Hypotheses
FAMILY_IMPORT_FLOWS: Experiment Log
FAMILY_IMPORT_FLOWS
Testing whether import/export flow dynamics and cross-border price differentials create predictable price patterns in Dutch potato markets through supply augmentation, arbitrage opportunities, and lagged price transmission.
Experimentnotities
FAMILY_IMPORT_FLOWS: Experiment Log
Overview
Testing whether import/export flow dynamics and cross-border price differentials create predictable price patterns in Dutch potato markets through supply augmentation, arbitrage opportunities, and lagged price transmission.
Hypothesis Origins
- Prior experiments: FAMILY_NW_MARKET showed regional price impacts but was limited to NL data; FAMILY_STORAGE_DECAY identified 650k tons lost driving import needs
- Industry catalyst: 2024 storage crisis with 33.2% import dependency (vs 21.4% in 2023), Mintec price hit €37.5/100kg (highest since 2014)
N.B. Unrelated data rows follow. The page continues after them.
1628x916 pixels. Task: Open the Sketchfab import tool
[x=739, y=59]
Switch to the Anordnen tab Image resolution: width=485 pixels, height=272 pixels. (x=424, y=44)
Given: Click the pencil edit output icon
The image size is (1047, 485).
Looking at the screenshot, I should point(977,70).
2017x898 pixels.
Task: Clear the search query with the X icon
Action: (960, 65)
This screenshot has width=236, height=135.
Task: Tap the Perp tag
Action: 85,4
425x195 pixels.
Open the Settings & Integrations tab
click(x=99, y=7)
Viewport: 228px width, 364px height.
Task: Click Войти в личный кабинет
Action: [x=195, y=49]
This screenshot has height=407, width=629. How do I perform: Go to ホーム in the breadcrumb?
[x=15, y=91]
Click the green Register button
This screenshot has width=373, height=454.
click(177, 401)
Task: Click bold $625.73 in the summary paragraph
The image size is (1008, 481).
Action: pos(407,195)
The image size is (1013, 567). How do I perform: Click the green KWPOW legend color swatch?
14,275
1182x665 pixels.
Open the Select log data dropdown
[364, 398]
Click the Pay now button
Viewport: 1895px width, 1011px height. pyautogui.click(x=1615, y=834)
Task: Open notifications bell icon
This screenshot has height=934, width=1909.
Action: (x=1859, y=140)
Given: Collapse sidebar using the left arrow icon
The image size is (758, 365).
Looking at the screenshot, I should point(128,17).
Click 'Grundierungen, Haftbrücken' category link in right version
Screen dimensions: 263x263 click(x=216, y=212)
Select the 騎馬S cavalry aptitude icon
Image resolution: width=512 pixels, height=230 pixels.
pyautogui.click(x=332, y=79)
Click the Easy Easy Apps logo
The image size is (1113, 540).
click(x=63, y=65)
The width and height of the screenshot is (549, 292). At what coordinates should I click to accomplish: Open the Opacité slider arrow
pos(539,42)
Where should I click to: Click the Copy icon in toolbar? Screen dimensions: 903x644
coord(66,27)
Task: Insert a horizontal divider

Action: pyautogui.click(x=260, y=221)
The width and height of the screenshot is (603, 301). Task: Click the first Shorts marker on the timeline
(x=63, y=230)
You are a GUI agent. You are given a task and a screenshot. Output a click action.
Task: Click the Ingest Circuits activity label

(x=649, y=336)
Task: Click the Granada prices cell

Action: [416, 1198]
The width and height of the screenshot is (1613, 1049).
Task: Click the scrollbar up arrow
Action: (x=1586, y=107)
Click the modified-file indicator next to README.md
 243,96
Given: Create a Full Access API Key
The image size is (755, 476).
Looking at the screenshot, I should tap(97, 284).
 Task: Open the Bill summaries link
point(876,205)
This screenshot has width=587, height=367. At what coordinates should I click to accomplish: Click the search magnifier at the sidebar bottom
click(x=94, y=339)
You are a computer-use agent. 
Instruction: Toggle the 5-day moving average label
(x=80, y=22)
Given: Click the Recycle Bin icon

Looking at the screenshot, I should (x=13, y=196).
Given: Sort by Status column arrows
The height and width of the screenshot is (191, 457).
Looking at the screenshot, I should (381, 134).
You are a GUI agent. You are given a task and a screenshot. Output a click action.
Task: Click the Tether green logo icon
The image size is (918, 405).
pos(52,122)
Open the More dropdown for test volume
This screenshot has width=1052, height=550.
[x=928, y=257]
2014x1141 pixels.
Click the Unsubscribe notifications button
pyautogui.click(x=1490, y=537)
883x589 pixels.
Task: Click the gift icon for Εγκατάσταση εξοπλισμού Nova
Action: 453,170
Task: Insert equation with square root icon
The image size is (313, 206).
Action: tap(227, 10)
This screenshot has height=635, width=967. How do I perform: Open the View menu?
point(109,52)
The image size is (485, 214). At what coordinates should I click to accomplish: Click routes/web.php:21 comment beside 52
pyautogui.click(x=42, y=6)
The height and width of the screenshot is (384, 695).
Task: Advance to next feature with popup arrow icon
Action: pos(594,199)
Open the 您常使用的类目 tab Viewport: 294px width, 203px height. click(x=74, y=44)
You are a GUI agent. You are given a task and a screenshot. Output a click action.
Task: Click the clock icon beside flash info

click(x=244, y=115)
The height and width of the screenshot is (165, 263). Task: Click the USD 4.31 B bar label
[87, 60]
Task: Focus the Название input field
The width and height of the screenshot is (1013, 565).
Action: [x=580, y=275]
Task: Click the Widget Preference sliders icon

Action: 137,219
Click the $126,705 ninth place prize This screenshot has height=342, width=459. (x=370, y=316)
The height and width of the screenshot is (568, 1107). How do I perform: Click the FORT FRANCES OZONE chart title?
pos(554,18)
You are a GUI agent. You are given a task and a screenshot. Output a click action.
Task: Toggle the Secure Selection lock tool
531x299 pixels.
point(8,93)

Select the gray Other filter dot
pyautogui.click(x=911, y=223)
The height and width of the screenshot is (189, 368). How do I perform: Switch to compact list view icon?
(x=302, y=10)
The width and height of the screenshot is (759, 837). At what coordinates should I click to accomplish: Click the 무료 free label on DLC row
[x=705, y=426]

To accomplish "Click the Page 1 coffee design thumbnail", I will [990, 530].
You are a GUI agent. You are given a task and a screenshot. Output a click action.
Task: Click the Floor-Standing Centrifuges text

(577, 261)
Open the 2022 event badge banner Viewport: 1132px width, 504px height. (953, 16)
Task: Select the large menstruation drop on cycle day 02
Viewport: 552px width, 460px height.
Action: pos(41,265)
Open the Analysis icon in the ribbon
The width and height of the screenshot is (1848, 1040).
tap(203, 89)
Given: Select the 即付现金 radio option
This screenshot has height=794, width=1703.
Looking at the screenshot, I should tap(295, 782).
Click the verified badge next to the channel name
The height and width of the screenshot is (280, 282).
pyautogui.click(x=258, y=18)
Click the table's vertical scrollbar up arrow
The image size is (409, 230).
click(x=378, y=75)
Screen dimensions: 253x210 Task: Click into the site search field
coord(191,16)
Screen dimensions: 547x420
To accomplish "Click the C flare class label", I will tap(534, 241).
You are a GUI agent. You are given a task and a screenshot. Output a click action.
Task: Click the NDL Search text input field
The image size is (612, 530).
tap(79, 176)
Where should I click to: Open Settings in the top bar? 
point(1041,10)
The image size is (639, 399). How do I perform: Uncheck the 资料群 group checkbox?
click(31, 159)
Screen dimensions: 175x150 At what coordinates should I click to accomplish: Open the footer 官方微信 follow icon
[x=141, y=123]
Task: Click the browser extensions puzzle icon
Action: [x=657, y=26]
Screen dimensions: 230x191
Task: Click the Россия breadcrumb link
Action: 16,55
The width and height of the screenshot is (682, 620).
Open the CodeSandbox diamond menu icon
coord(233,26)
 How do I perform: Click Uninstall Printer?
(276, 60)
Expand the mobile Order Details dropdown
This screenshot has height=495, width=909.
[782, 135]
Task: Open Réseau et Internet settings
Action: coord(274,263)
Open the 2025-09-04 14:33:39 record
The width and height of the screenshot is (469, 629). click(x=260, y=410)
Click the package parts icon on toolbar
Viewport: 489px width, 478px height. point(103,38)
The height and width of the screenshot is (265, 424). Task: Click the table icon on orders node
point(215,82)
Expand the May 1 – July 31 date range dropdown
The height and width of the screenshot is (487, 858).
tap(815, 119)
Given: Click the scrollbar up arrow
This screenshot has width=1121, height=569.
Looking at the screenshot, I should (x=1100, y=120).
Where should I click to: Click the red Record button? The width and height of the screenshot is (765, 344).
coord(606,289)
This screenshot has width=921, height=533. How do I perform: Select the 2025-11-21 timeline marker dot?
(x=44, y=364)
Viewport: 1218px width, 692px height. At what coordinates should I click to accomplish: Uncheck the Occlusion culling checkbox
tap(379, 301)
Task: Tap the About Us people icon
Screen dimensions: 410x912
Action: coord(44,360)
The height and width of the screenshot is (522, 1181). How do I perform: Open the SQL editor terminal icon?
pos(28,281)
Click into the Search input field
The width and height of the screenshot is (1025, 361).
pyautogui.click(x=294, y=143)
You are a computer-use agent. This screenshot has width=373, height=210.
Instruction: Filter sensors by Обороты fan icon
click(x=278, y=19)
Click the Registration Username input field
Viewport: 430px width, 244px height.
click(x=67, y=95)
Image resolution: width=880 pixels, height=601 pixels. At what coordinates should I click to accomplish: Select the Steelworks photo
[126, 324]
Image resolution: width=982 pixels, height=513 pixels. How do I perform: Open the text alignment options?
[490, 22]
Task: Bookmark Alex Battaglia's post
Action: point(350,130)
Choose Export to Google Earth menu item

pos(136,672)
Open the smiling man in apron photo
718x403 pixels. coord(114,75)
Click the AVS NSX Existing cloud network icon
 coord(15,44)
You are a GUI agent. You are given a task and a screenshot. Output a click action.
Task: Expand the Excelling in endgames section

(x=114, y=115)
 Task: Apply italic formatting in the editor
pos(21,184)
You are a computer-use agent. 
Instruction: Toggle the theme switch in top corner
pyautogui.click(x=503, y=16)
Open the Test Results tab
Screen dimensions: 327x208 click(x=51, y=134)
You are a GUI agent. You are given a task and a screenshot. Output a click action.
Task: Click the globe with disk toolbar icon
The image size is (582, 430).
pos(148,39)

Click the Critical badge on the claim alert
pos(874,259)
- Academic basis: Devaux et al. (2022) showing 96-99% price correlation yet exploitable spreads; Cambridge (2024) ML models confirming 10% differentials trigger flows within 2-3 weeks
Experiment Design
- Method: Rolling-origin cross-validation
- Initial window: 156 weeks (3 years)
- Step size: 4 weeks
- Test windows: Varies by horizon (1m, 2m, 9m)
- Refit frequency: 8-12 weeks depending on variant
- Baselines: Naive seasonal, ARIMA, linear trend
Data Sources (REAL DATA ONLY)
- Boerderij.nl API: Product NL.157.2086 (Dutch consumption potatoes)
- CBS API: Table 80416NED (diesel prices as transport cost proxy)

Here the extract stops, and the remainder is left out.